Is he kidding us? Seriously? We need to introduce more drama to playoff races? Come on. Isn’t that why we’ve been putting up with this asinine division-heavy schedule? Isn’t that why we’re all being hermetically sealed into our own divisions for the rest of the season, with league-approved blinders to block out any glimpse of teams on the outside, or, heaven forbid, the other conference? Isn’t that why we have the abomination that is the shootout “win”? How much more “drama” do we need?
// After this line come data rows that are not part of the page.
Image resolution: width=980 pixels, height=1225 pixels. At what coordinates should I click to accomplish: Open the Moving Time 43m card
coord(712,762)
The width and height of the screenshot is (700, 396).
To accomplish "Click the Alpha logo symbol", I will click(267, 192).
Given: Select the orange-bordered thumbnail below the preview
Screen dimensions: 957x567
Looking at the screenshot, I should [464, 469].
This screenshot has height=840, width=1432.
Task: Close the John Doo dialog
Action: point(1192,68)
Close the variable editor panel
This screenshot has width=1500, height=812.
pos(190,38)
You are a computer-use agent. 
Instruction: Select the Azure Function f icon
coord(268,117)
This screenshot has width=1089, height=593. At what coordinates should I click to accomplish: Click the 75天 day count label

We were working ourselves into a small tizzy about this, until suddenly we realized something: Burnside and Cox are hockey writers. Their job is to feed the 24/7 sports news beast. And unless the league is offering up a lot of drama that writes its own stories, that’s a job that requires a ton of work. Trust us — after a year of blogging, we’ve discovered that it’s not easy to think of new things to say every day, and we’re even willing to write posts about which fake mustache most suits which Devil, or what we think of the Acuvue flag-football commercial. We don’t want to sound here like we aren’t cognizant of the herculean labor that goes into finding interesting NHL news to write about. But you know what? The game isn’t here to make the sportswriters’ jobs easier. This is hardly a new and exciting complaint, and it’s certainly something we’ve dragged out before, but it just pisses us off to hear someone in the MSM whining about a lack of “drama”, because it seems like they’re talking about “drama” as an artificial construct. Why does every game have to be “huge”? How could that even happen? How can you make all 82 games on a team’s schedule “dramatic” without undermining the organic, genuine drama that’s part of the narrative of an entire season? How do you manufacture the races for all 16 playoff spots to be “dramatic” without watering down the drama of the situation altogether?
There are a lot of times when we read the work of veteran hockey writers and we really appreciate their take on a situation, or we find ourselves reconsidering our stance on a hot-button topic, or we just admire their writing. But there are just as many times when we wish they could remember that their audience exists because fans just love hockey. Obviously, everyone likes “drama”, but it shouldn’t be forgotten in the pursuit of “drama” that fans also just love the game; let the game speak for itself and drama will come.